┌─ Text extract
I added the first version of basenocycles.ml to git. Given an initial set of cross built packages, it tries to compile as much as possible on the resulting system in multiple rounds.
During June 3, I discovered and error in my program that would only come up when using the Debian Sid package lists as the input:
Fatal error: exception Assert_failure("common/edosSolver.ml", 610, 11)
On this day, June 5, I wrote a minimal test case for this problem.
The same day, Pietro figured out that this is a bug in dose which will be fixed in the next release.
Begin writing code to figure out how important a binary package is for the further build process.
Try to use Depsolver.edos_install to find out what packages are needed to make debhelper available.
Restructure basenocycles.ml, exclude source packages that already have been built, still trouble with already existing binary packages and Cudf.mem_installed, comment stuff better.
I wrote some crude code (only estimate, not correct, fixed later) that would give a rough overview of how often a given binary package is directly required as a build dependency.
Debhelper came out as the most needed package. It is architecture:all, so it does not have to be built but it has unfulfilled runtime dependencies. To make those packages available, 13 (actually 11, fixed later) packages have to be compiled on Ubuntu Natty. But those packages all (except gettext) require debhelper itself to be built. The first dependency cycle.
This dependency cycle (actually, the 12 cycles) can be broken by either cross compiling those source packages or by making them build without debhelper. One goal of the program is to help decide what the easier option is, but this is not yet implemented.
To play around a bit, I created the possibility to specify a list of packages that are additionally to the minimal set of cross compiled packages also cross compiled. I added the 13 packages found above to the list, thus making the binary packages they build available. This made debhelper available in the system.
As a result, 1625 out of 3339 source packages can be built with just a minimal build system (priority:essential packages plus build-essential) and debhelper available.
└─
§ **Exercise A**
Can you transcribe the bootstrapping log from "On this day, June" to "further build process."?
§ **Exercise B**
How would you translate this sentence from the bootstrapping log into Spanish: "The same day, Pietro figured out that this is a bug in dose which will be fixed in the next release."
┌─ Extracted records
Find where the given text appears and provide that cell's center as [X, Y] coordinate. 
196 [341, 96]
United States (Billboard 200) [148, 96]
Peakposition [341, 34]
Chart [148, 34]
└─
§ **Solution A**
On this day, June 5, I wrote a minimal test case for this problem.
The same day, Pietro figured out that this is a bug in dose which will be fixed in the next release.
Begin writing code to figure out how important a binary package is for the further build process.

§ **Solution B**
El mismo día, Pietro descubrió que se trata de un error en dose que se corregirá en la próxima versión.